The pressure in the eye is usually high due to a blockage of the drainage canal inside the eye that drains fluid out of the eye. Just like when your kitchen sink drain pipe gets plugged, the pressure builds up if you leave the water running! Likewise, the pressure in the eye elevates. If nerve damage occurs, it happens over a long period of time, usually on the order of months to years. Nerve damage produces loss of side vision or peripheral vision. Progressive nerve damage produces progressive peripheral vision loss. Untreated, glaucoma is a blinding disease. There are some patients who have high pressure in the eye but their optic nerve never becomes damaged. Technically, we call that “ocular hypertension”, rather than glaucoma. Some patients with ocular hypertension are treated even though no damage has yet occurred to the optic nerve. The decision on whether to treat is based on multiple risk factors including the amount the pressure is elevated, myopia or nearsightedness, age over 40, race, and a family history of glaucoma. All of these are risk factors for glaucoma damage.
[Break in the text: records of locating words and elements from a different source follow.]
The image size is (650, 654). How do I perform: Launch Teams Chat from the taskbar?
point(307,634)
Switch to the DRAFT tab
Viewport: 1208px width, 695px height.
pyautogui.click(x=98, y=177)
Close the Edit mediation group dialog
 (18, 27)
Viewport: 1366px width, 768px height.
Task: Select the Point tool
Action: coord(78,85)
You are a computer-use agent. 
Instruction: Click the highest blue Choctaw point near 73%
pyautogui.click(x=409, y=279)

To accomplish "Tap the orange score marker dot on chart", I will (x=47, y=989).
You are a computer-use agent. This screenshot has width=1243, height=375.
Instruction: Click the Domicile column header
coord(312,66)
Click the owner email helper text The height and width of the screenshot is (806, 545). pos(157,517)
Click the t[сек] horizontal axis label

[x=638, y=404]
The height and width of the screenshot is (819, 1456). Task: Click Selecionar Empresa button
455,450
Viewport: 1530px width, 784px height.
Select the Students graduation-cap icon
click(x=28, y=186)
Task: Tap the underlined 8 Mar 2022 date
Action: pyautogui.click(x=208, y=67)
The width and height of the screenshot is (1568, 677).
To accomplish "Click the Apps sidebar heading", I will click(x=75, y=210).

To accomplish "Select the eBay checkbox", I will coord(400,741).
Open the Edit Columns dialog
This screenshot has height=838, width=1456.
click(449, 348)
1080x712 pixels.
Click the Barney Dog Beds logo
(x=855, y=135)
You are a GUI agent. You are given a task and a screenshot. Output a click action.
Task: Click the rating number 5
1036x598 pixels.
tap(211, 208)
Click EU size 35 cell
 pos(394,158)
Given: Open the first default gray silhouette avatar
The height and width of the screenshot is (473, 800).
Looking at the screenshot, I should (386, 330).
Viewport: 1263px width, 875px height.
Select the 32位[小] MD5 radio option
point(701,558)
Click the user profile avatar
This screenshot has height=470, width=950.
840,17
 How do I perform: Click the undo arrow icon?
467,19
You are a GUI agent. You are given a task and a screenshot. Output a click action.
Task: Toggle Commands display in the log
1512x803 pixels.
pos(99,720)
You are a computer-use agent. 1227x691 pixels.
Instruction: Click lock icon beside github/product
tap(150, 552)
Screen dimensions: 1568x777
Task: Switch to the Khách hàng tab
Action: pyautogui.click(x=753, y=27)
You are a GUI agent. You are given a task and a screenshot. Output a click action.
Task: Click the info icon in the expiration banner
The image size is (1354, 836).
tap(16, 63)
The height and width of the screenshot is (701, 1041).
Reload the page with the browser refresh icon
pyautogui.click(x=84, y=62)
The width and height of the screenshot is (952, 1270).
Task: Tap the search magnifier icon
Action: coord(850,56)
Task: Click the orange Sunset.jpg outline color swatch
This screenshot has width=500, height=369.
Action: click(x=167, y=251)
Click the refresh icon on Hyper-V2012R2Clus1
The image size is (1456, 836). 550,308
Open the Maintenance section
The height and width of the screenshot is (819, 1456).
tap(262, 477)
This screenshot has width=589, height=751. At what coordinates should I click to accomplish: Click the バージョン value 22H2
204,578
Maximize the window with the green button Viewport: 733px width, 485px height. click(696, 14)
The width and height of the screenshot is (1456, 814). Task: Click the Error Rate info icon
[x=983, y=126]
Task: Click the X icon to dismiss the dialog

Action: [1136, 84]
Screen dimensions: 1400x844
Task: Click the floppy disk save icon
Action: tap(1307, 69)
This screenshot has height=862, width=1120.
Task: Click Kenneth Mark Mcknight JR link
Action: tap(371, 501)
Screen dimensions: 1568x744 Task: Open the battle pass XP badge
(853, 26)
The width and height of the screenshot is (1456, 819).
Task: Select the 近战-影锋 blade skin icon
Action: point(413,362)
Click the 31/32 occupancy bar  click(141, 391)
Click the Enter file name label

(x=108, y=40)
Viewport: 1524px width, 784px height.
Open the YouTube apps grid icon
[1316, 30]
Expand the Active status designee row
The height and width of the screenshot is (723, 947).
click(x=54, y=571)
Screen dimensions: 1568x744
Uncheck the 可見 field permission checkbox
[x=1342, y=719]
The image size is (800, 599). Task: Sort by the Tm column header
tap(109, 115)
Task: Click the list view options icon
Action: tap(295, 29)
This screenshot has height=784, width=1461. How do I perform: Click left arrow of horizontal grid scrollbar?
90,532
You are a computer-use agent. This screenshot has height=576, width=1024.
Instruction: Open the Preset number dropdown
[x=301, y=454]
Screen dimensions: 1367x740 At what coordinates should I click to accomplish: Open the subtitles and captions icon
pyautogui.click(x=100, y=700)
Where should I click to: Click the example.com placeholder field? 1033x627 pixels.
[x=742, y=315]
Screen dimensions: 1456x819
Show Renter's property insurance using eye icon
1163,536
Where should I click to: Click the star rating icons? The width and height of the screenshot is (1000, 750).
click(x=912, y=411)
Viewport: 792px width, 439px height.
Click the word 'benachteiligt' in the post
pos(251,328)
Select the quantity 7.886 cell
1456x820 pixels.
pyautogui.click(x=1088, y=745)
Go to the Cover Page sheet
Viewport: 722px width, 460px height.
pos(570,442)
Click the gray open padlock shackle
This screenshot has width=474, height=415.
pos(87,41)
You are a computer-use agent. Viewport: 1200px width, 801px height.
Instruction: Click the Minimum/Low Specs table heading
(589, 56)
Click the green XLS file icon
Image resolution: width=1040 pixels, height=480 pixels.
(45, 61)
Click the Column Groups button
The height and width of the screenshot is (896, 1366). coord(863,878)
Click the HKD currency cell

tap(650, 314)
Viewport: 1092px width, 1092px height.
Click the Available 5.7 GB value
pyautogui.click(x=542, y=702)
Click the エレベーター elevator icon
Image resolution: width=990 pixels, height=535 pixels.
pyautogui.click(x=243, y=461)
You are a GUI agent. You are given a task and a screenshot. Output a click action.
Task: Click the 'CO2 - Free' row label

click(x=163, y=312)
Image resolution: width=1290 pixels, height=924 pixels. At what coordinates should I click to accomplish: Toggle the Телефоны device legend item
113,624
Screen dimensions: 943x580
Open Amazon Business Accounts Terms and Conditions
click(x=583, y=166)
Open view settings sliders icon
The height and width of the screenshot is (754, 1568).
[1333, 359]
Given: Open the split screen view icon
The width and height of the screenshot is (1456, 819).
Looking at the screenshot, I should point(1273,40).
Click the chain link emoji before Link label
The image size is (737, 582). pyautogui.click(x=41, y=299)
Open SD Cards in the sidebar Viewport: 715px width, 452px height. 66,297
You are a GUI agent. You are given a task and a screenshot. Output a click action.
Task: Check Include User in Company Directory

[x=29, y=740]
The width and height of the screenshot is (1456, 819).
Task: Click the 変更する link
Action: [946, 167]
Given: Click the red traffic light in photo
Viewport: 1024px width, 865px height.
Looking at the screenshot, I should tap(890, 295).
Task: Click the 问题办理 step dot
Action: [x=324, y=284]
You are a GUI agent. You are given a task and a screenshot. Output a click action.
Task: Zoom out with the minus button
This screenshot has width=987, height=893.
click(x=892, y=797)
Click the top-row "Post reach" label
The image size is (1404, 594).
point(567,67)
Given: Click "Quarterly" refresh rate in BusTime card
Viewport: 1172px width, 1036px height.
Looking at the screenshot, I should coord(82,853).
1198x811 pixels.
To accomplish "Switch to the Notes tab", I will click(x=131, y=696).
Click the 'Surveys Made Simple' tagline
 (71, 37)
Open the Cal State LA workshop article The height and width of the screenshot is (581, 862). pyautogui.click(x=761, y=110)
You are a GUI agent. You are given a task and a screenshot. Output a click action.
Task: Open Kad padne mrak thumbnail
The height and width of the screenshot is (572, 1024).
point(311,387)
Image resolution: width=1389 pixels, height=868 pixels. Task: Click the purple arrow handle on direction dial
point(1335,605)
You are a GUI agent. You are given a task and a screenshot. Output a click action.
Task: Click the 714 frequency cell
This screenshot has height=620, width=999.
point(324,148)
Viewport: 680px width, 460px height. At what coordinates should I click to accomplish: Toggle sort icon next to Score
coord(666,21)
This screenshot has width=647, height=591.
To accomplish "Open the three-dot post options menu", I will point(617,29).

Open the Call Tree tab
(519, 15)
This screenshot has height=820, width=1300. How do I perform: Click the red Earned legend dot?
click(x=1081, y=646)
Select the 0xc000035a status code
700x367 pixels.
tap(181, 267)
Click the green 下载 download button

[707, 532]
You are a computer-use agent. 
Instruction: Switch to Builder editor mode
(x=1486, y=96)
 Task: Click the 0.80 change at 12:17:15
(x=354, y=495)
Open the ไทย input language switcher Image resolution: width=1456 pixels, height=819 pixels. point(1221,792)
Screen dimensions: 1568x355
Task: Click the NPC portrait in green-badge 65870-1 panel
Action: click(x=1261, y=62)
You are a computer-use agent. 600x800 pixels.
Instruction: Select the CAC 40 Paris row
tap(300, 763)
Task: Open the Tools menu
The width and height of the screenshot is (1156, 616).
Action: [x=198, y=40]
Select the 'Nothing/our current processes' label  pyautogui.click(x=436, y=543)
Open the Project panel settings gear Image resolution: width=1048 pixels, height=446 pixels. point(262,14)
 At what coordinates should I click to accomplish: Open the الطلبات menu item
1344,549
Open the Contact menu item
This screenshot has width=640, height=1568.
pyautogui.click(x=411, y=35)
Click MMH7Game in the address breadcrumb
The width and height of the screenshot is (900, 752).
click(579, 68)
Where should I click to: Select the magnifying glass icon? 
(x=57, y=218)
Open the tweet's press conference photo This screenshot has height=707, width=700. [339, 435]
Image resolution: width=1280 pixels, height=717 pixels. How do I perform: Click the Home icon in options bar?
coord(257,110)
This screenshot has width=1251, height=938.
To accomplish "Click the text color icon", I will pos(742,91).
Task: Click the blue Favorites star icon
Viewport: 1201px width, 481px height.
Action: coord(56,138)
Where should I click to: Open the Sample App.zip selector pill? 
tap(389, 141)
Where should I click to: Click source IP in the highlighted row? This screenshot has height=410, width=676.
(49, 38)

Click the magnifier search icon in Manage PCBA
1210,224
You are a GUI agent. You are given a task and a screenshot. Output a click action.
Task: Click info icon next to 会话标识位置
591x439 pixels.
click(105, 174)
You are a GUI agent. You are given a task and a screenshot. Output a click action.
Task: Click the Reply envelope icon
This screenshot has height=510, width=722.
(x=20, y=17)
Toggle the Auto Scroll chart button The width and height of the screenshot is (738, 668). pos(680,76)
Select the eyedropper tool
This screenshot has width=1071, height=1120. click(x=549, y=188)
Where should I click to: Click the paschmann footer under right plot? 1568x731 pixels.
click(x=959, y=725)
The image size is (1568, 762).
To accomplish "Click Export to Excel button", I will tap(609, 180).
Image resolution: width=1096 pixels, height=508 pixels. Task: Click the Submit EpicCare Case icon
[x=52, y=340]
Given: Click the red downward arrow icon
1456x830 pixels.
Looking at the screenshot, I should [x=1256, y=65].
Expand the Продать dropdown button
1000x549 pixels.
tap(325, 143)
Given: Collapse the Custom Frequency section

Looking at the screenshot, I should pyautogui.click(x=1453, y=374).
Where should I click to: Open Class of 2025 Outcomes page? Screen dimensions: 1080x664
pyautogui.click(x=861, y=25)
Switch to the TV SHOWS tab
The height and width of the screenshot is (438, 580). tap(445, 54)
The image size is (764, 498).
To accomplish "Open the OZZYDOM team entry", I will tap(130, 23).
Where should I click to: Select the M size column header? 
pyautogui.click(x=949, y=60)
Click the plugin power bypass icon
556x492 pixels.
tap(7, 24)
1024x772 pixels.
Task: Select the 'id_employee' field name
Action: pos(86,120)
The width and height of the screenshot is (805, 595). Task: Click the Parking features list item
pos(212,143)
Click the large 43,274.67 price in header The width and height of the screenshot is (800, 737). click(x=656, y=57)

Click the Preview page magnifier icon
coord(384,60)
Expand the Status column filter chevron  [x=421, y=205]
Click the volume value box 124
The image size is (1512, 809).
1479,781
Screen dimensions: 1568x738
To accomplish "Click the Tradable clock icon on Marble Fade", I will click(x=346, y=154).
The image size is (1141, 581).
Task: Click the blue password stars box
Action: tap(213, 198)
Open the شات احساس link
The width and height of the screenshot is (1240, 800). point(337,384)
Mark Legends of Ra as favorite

There are several different types of glaucoma. The most common type is called open-angle glaucoma. There are several subcategories of this. The less common type is angle-closure glaucoma. While open-angle produces a gradual loss of peripheral vision if untreated, angle-closure can cause a sudden very high rise in pressure which can be immediately vision threatening. Immediate treatment is necessary.
Another form of glaucoma is called “Low Tension” or “Normal Pressure” glaucoma. These patients have pressures in the eye in the normal range (10-20 mm. Hg.) but they too develop nerve damage and peripheral vision loss just like the patients with high pressure. It is thought that this might occur due to a change in blood flow to the optic nerve. However, low-tension glaucoma tends be a much more aggressive form of the disease in that the peripheral vision loss tends to occur closer to the center of the vision and can change more rapidly than other forms of glaucoma.
There is no cure for glaucoma. However, glaucoma is treatable and most patients with glaucoma do not go blind. However, just like with diabetes or high blood pressure, continuous monitoring is required to assess for any changes in the condition.
Treatment usually starts with eye drops to help lower the pressure in the eye. Some eyedrops do so by decreasing the production of fluid within the eye, much like you might do to turn down the faucet in your kitchen sink if your drain pipe became plugged. Some eye drops try to open the drainage canal inside the eye to let more fluid out. There are many different eye drops that can be used. Occasionally, pills are used to decrease the production of fluid. Laser surgery is completed in a 5 minute procedure to try to open the drainage canal inside the eye. This procedure has no pain and is successful about 80% of the time. Some types of glaucoma respond better than others. Finally, glaucoma surgery can be performed which involves surgically placing a microscopic size hole in the eye to create a new drainage canal inside the eye. This procedure is often very successful. The post-operative care and visits can be time consuming.
Evaluating glaucoma involves checking the pupil reactions, checking the pressure in the eye with a special instrument, evaluating the optic nerve for damage, possibly taking photographs of the nerve for use for future comparison, and formal testing of peripheral or side vision. Patients sometimes feel that no abnormality exists to their side vision when, in fact, damage is present. There are no symptoms because the damage occurs very gradually starting in the part of your vision that can compensate by overlapping peripheral visual fields from both eyes. Since no symptoms are present, many patients are only discovered to have this disease after significant damage has occurred. This is why regular eye exams are critical for patients over age 40.
Most patients with glaucoma live perfectly normal lives. While this can be a serious problem, most patient have glaucoma well controlled with either eye drops, pills, laser surgery, or standard surgery. With good medical care, there is no reason that you won’t live your life with reasonably good vision.